Write a Blog >>
ICSE 2023
Sun 14 - Sat 20 May 2023 Melbourne, Australia

Third-party libraries (TPLs) are frequently used in software to boost efficiency by avoiding repeated developments. However, the massive using TPLs also brings security threats since TPLs may introduce bugs and vulnerabilities. Therefore, software composition analysis (SCA) tools have been proposed to detect and manage TPL usage. Unfortunately, due to the presence of common and trivial functions in the bloated feature dataset, existing tools fail to precisely and rapidly identify TPLs in C/C++ real-world projects. To this end, we propose OSSFP, a novel SCA framework for effective and efficient TPL detection in large-scale real-world projects via generating unique fingerprints for open source software. By removing common and trivial functions and keeping only the core functions to build the fingerprint index for each TPL project, OSSFP significantly reduces the database size and accelerates the detection process. It also improves TPL detection accuracy since noises are excluded from the fingerprints.
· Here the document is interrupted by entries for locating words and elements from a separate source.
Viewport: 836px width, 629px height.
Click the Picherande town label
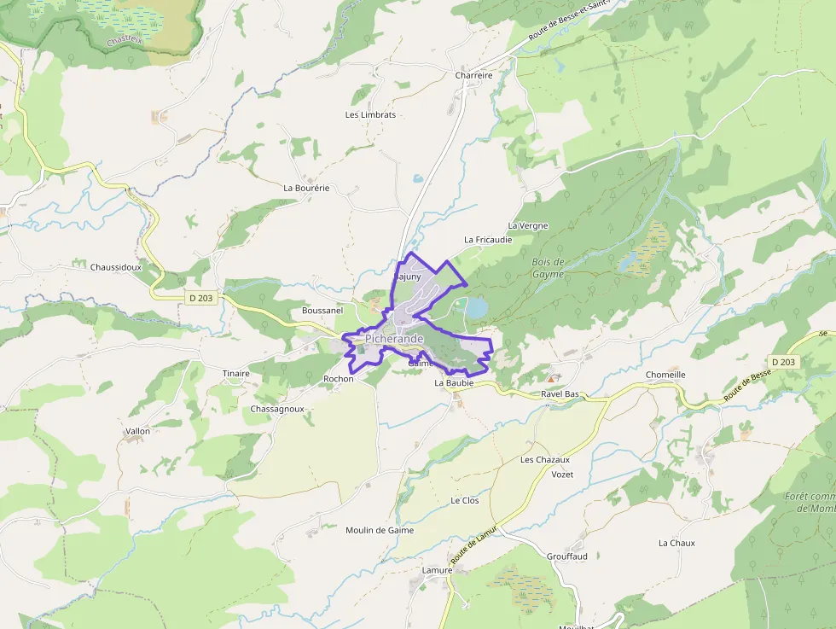[394, 339]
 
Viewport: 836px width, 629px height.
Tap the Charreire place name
[474, 75]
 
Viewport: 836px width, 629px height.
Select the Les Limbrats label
[370, 114]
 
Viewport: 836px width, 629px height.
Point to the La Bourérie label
[306, 187]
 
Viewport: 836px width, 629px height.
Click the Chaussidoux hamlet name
[115, 267]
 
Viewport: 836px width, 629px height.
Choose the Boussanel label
[322, 311]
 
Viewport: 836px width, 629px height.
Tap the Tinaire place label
[236, 374]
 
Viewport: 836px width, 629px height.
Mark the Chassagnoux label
[277, 409]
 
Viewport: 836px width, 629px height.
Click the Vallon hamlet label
[137, 431]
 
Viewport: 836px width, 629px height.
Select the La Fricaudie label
[488, 240]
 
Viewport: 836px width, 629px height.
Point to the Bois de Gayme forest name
[549, 268]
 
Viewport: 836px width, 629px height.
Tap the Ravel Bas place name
[560, 394]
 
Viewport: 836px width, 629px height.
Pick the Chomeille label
[665, 375]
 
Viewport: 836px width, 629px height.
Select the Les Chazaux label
[545, 460]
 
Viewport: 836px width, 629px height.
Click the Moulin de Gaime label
[380, 530]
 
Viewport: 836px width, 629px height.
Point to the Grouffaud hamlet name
[567, 556]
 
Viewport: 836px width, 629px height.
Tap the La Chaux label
[676, 543]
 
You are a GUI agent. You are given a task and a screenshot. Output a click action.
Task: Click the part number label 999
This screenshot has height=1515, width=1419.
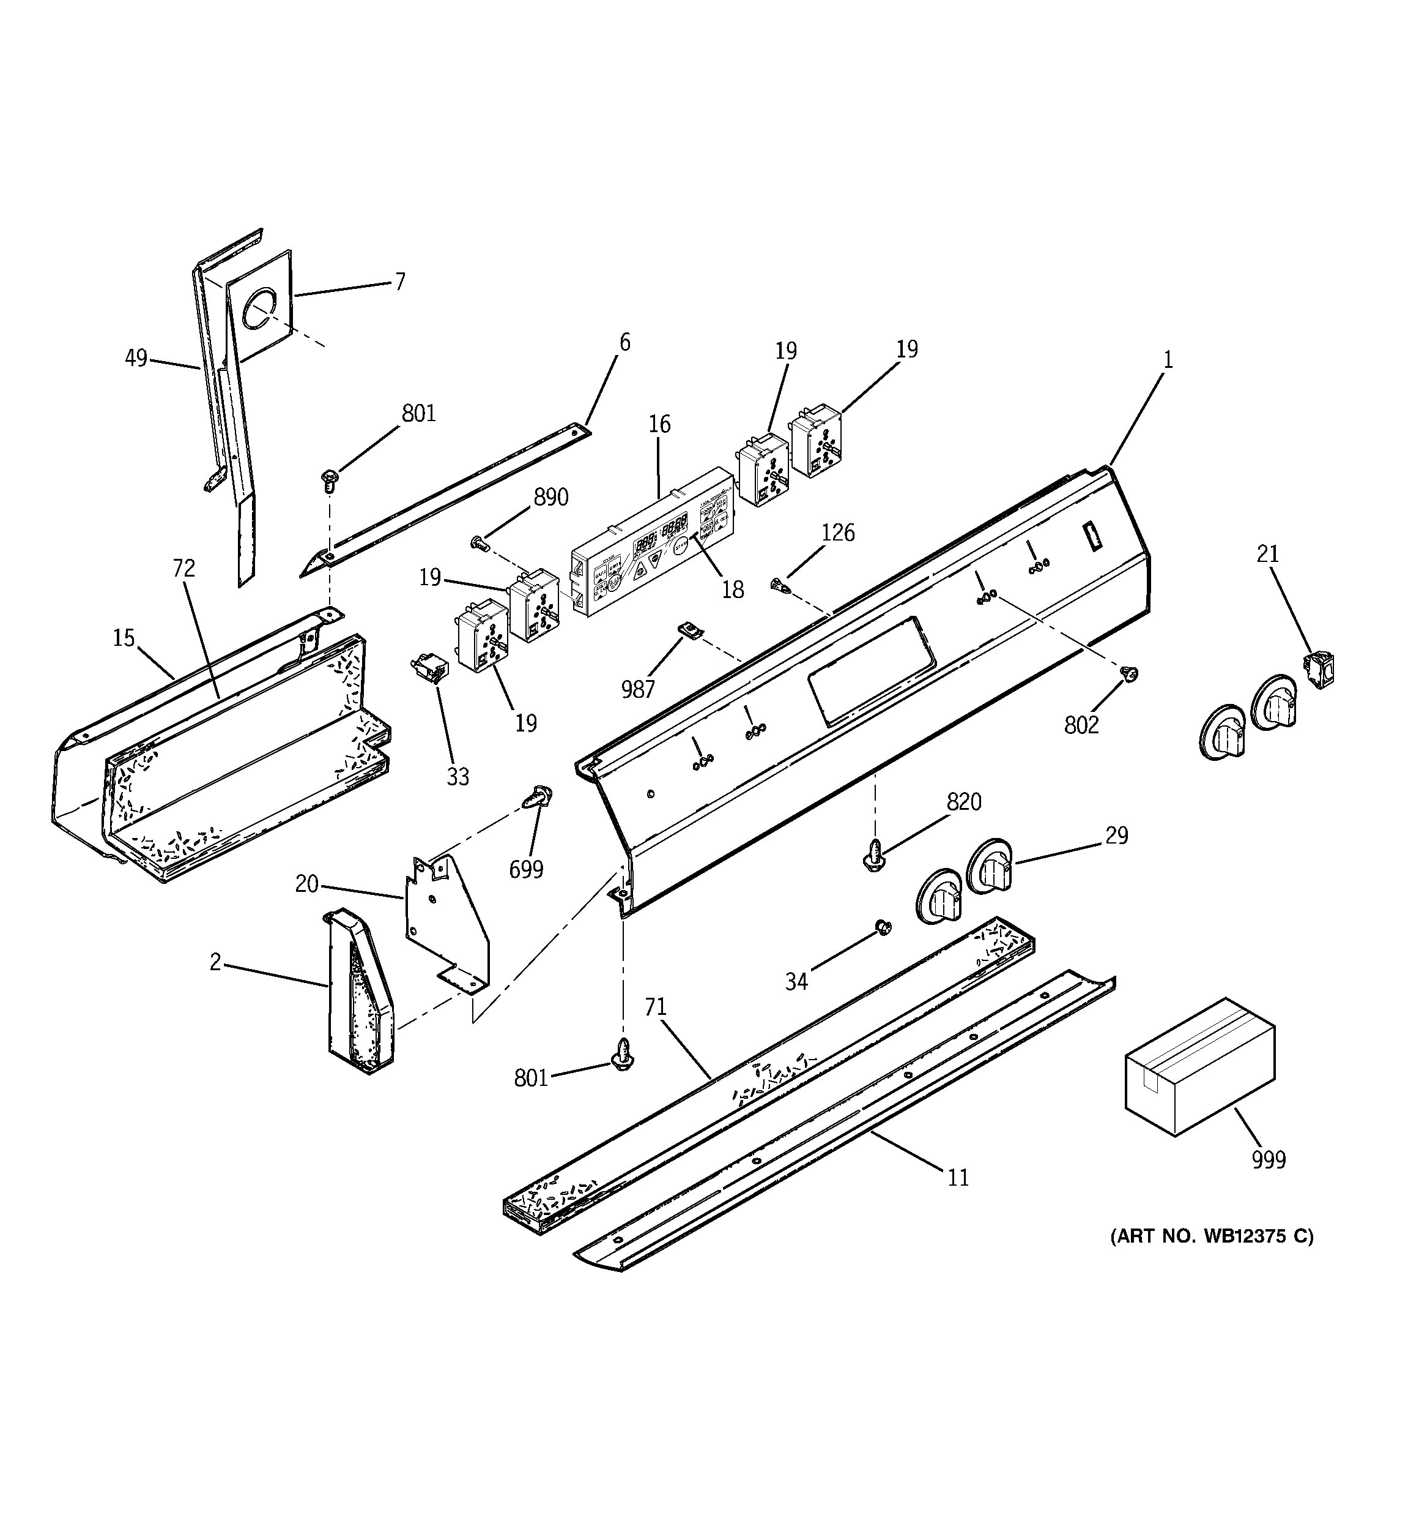pos(1268,1159)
We applied OSSFP on a large data set containing 23,427 C/C++ repositories, which included 585,683 versions and 90 billion lines of code. The result showed that it could achieve 90.84% of recall and 90.34% of precision, which outperformed the state-of-the-art tool by 35.31% and 3.71%, respectively. OSSFP took only 0.12 seconds on average to identify all TPLs per project, which was 22 times faster than the other tool. OSSFP has proven to be highly scalable on large-scale datasets.